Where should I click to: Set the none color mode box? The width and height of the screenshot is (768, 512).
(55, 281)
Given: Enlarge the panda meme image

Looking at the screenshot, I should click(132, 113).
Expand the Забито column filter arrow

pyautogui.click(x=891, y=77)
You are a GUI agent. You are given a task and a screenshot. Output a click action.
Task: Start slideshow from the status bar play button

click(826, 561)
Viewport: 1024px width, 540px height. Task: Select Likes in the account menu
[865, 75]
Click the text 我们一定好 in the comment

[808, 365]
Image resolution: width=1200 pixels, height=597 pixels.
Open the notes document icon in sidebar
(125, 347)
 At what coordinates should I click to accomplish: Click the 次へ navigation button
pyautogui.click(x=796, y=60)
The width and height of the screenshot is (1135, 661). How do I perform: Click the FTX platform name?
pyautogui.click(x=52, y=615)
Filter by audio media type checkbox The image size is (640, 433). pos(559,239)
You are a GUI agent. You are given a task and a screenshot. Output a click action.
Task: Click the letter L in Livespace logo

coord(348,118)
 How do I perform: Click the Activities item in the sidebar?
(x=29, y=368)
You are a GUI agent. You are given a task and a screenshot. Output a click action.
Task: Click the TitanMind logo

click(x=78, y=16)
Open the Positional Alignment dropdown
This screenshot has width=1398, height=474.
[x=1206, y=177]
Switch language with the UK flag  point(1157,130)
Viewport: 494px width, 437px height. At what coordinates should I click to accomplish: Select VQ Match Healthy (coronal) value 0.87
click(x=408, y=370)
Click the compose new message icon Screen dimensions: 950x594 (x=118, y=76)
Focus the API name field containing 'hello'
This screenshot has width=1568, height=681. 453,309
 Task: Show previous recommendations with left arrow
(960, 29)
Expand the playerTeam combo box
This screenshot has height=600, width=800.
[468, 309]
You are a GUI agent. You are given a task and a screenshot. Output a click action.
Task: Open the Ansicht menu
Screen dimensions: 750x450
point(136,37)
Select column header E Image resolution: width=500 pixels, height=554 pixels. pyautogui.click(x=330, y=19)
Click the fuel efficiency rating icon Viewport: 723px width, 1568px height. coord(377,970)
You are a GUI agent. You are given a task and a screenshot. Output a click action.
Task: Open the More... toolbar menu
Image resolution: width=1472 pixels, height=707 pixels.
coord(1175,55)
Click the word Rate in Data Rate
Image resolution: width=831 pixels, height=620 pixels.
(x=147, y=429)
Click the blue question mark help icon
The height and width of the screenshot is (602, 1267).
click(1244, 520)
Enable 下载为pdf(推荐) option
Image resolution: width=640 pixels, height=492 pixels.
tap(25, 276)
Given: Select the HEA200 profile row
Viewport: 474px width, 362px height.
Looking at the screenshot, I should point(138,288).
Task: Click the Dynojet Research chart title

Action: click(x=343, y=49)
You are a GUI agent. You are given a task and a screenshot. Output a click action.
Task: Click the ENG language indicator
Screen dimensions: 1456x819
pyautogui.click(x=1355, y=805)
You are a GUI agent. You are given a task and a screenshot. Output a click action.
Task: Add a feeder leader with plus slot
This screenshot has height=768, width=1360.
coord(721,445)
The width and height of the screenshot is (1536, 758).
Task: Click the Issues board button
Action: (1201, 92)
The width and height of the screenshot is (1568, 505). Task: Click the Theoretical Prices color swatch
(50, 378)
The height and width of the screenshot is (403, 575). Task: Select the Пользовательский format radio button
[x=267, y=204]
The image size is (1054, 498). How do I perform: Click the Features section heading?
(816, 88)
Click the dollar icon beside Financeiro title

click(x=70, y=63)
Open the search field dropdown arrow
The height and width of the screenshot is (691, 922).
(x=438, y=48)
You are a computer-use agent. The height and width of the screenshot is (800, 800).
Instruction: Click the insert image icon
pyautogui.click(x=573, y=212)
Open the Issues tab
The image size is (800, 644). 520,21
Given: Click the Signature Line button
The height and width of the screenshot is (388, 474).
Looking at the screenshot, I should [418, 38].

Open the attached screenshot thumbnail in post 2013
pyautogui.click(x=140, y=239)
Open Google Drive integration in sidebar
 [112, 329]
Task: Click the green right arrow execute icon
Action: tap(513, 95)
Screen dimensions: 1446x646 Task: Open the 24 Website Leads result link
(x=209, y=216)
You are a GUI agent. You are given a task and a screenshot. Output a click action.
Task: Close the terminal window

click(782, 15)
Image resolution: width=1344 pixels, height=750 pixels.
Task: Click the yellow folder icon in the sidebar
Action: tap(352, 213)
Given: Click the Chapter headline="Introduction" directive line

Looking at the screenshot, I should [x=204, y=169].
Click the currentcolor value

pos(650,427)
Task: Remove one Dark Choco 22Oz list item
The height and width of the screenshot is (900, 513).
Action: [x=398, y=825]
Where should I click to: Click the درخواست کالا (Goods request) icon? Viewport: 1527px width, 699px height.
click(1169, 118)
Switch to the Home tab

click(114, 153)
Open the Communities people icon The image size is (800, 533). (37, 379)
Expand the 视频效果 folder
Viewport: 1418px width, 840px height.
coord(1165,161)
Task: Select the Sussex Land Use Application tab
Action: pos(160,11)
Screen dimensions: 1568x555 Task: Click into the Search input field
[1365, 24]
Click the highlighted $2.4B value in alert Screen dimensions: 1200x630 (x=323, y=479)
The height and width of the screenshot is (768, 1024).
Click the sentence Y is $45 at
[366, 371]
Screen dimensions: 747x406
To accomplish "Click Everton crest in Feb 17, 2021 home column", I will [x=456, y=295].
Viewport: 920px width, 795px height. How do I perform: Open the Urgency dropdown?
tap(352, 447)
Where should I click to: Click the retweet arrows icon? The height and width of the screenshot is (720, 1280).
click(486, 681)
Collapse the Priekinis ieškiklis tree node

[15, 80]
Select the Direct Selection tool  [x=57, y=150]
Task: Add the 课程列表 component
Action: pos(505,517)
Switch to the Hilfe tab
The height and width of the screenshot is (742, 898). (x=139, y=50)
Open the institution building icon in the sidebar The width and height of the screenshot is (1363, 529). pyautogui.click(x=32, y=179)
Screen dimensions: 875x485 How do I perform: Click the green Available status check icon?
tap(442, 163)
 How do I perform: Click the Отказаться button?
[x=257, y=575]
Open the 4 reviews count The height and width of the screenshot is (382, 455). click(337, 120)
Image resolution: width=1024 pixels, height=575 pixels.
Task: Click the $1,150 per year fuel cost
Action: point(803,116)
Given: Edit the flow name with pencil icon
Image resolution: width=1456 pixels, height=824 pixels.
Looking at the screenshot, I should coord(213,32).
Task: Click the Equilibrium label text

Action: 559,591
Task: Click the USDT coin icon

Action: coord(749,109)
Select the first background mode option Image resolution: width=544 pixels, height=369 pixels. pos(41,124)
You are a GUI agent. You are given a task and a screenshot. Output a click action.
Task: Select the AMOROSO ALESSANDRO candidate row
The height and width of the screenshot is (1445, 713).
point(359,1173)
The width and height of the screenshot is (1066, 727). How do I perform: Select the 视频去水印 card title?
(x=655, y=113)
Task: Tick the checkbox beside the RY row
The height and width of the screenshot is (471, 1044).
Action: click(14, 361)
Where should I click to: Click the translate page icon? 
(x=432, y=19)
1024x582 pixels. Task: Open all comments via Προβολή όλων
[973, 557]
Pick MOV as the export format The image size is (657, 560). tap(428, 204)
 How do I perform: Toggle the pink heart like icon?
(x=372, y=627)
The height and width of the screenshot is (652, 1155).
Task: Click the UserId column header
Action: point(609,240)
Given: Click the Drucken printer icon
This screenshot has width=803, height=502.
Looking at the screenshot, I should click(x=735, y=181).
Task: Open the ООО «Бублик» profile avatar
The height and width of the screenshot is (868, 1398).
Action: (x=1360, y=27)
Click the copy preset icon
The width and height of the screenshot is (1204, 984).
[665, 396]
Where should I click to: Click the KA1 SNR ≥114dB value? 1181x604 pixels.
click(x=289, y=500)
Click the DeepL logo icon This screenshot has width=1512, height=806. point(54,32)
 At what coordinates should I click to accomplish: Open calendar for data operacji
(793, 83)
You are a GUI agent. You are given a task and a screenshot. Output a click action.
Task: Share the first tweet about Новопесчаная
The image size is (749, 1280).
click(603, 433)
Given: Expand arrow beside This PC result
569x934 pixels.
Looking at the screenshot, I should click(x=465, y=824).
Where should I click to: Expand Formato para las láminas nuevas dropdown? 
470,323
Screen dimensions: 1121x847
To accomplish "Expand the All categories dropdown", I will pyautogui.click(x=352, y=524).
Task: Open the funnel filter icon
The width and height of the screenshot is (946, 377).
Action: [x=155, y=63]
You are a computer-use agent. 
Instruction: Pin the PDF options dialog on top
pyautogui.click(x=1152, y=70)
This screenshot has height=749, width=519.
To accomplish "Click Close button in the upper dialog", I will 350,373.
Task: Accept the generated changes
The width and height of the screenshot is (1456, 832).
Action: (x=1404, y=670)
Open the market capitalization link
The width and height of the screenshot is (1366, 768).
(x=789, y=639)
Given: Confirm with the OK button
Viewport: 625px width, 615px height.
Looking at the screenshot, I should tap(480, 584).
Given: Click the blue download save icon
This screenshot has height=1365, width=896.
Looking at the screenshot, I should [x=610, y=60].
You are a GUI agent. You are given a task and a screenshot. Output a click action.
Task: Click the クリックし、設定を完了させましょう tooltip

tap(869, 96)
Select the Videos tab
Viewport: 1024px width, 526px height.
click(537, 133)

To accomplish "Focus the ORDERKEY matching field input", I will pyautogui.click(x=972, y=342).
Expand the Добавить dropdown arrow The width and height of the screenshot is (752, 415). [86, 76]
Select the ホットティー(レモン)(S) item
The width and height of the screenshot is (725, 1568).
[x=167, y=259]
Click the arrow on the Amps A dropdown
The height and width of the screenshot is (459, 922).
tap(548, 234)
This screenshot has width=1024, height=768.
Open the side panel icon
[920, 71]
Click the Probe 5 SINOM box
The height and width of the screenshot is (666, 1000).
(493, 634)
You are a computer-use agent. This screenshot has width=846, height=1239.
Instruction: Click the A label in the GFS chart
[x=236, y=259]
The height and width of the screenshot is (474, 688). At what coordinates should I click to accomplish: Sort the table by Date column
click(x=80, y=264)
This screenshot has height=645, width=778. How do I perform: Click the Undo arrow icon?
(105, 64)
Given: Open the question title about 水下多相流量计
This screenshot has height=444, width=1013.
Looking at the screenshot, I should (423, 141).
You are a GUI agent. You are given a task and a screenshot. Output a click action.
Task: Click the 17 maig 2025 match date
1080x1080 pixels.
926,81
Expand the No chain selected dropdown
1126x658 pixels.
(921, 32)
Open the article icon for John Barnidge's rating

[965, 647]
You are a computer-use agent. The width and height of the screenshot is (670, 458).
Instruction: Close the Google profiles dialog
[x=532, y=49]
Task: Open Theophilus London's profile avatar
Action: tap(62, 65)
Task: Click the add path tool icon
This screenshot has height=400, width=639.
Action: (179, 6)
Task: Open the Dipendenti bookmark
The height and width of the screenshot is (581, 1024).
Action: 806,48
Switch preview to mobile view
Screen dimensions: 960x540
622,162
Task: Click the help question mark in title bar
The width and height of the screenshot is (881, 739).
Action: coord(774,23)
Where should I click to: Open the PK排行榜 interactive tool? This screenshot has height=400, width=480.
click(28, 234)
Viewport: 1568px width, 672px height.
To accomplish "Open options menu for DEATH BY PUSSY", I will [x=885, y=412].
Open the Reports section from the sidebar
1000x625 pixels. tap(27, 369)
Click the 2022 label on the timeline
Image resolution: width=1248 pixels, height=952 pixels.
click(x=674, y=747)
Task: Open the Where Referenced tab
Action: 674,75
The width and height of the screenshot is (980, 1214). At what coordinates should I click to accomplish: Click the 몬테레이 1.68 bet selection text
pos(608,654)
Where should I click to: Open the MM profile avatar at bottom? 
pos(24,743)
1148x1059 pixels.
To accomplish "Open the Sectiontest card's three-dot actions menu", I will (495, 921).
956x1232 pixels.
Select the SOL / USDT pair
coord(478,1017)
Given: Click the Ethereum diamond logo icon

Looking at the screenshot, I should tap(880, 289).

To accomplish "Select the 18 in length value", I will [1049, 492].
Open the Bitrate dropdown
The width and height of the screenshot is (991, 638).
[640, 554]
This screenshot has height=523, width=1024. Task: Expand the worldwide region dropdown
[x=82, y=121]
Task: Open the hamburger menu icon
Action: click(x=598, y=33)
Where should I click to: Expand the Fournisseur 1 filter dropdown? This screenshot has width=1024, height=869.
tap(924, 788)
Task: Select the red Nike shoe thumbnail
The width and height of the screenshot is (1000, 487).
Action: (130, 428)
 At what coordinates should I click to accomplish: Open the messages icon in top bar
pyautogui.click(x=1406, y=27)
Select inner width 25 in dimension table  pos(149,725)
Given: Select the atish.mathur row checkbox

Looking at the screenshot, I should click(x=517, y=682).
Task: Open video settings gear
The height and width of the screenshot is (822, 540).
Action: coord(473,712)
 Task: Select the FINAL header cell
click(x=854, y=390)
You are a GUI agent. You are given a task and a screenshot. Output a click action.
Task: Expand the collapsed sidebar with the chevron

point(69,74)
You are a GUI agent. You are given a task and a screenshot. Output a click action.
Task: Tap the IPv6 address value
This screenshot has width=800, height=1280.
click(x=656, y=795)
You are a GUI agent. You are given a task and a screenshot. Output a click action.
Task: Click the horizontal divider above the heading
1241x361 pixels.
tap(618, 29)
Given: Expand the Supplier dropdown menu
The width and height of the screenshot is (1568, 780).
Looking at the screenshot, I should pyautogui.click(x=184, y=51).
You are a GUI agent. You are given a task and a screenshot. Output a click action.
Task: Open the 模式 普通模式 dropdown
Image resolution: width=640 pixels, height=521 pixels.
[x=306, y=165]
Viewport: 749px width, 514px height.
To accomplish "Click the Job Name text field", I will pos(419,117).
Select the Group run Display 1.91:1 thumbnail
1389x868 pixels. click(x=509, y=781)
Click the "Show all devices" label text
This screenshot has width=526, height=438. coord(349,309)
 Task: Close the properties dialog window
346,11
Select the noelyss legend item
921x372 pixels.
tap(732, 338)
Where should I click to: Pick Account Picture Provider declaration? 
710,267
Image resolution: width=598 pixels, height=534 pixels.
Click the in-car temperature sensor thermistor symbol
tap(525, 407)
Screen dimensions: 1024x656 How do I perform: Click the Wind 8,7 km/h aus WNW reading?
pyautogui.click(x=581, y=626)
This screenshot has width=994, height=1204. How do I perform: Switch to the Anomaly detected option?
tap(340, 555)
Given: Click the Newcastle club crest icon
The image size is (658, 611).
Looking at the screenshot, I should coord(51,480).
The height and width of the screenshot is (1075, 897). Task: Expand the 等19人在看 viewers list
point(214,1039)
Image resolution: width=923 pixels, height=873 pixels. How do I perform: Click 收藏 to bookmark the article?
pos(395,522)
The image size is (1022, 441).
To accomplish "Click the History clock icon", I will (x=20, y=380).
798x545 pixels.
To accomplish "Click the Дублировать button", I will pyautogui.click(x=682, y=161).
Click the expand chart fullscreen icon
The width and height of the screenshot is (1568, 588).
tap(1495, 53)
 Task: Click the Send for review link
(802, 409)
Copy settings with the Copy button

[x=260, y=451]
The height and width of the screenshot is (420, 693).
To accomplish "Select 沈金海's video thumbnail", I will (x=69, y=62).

- - -

Where the string "about" occurs in the data, return the whole line.

Result of this exercise:
Task: Share the first tweet about Новопесчаная
Given: Open the question title about 水下多相流量计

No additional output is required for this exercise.